The central question is how to mobilise the majority of working people in this country. We need popular support or else we will be crushed. Neither spontaneous outbursts of revolutionary fervour, nor tepid electoralism will be up to the task. Before we can build a democratic socialist republic we must support the development of working-class civil institutions in Australia. These institutions are not just social, they are political.
Communists should contribute to the redevelopment of working-class social centres, free art, music, sports and recreational events, libraries and working spaces. These will be the third precondition for a socially coherent and politically aware working class that can defend its own political majority from the forces of reactionary capitalist domination.
Our movement, if it ever develops to a mass scale, will need diverse strategies for disseminating political propaganda. Whitlam was at the mercy of the Australian corporate media, and also forced to navigate complicated parliamentary bureaucracy in such a way that he was easily portrayed as corruptible and chaotic.
If we intend to win, we will need a movement and political party that is far less naive than the Labor Party was and continues to be. The Labor Party are loyal to this colonial state. We are aiming to be revolutionaries.
Down with the monarchy!
The powers of the crown were used to remove a government, and they can be used again. The monarchy must be abolished.
Communists and socialists will need to be united and prepared for a future that is increasingly unstable. Our political success will be measured by the level of independence the working class of this region of the world can realise.
The dismissal still influences today’s electoral politics. The modern Labor and Liberal parties were moulded by this event. No one in politics has forgotten it, and the spectre of another constitutional crisis hangs over the Australian government at times.

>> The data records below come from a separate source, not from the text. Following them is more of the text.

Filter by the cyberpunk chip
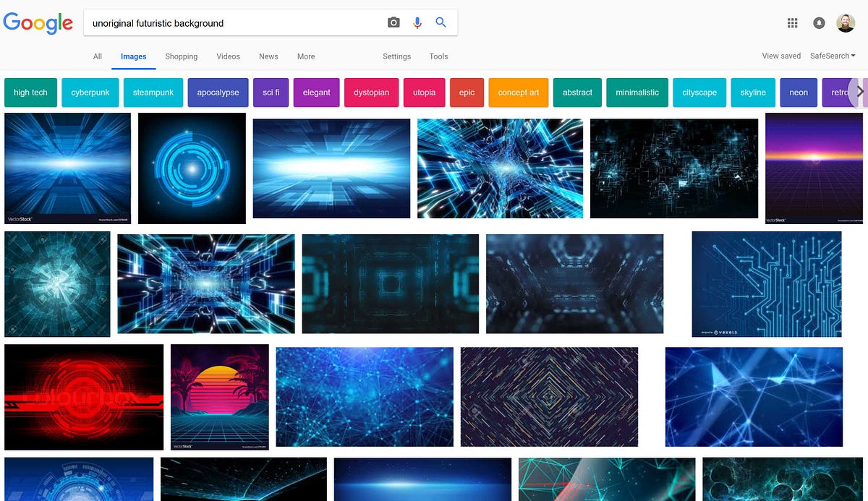Viewport: 868px width, 501px height. click(x=90, y=93)
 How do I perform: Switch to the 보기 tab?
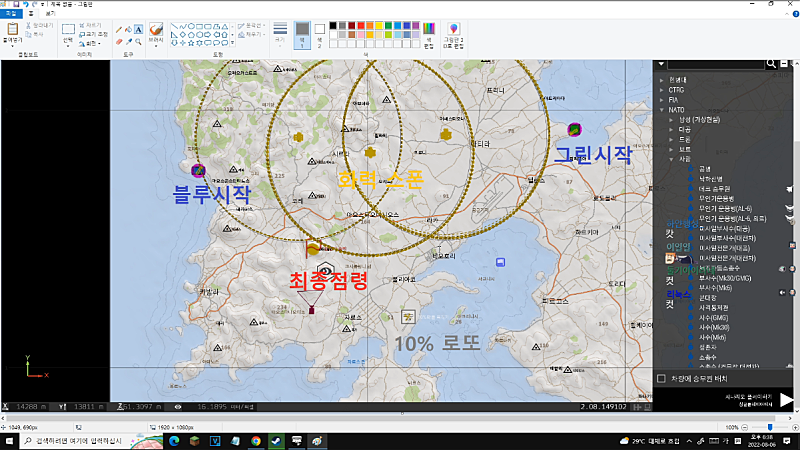pyautogui.click(x=50, y=15)
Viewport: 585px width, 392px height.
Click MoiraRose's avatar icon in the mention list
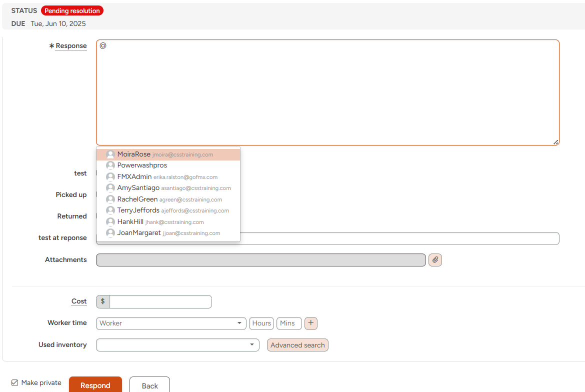click(111, 155)
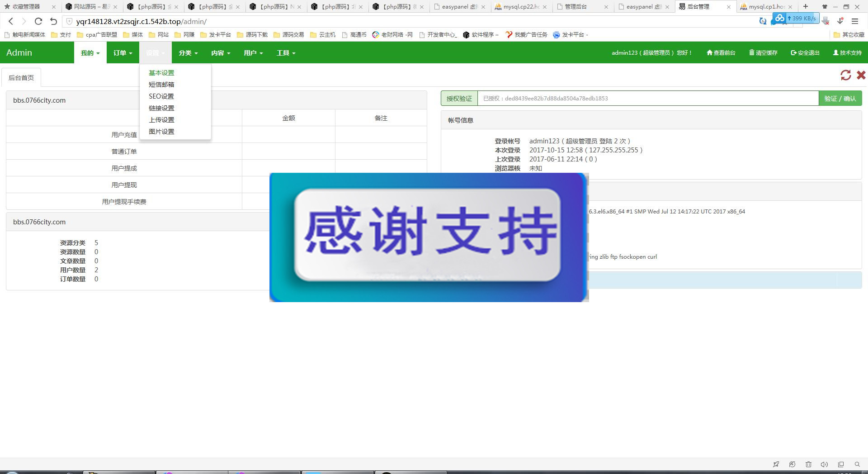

Scott Morrison used similarly anti-democratic tactics against his own party in 2018 — by refusing to recall parliament he avoided a leadership spill until he was able to hold an election.
The tragedy for Gough Whitlam in particular is he wasn’t able to adapt to a paradigm shift in the economic order. He tried to, but his attempts were thwarted by the rapidly changing nature of the times. The economy did not stabilise under Fraser and remained volatile until the mid-80s. But nevertheless, Whitlam was easily blamed for tectonic shifts in the global economic system.
We may be faced with even more difficult economic realities. This is why our program of a radically democratic workers republic is a necessary first step in the struggle for communism.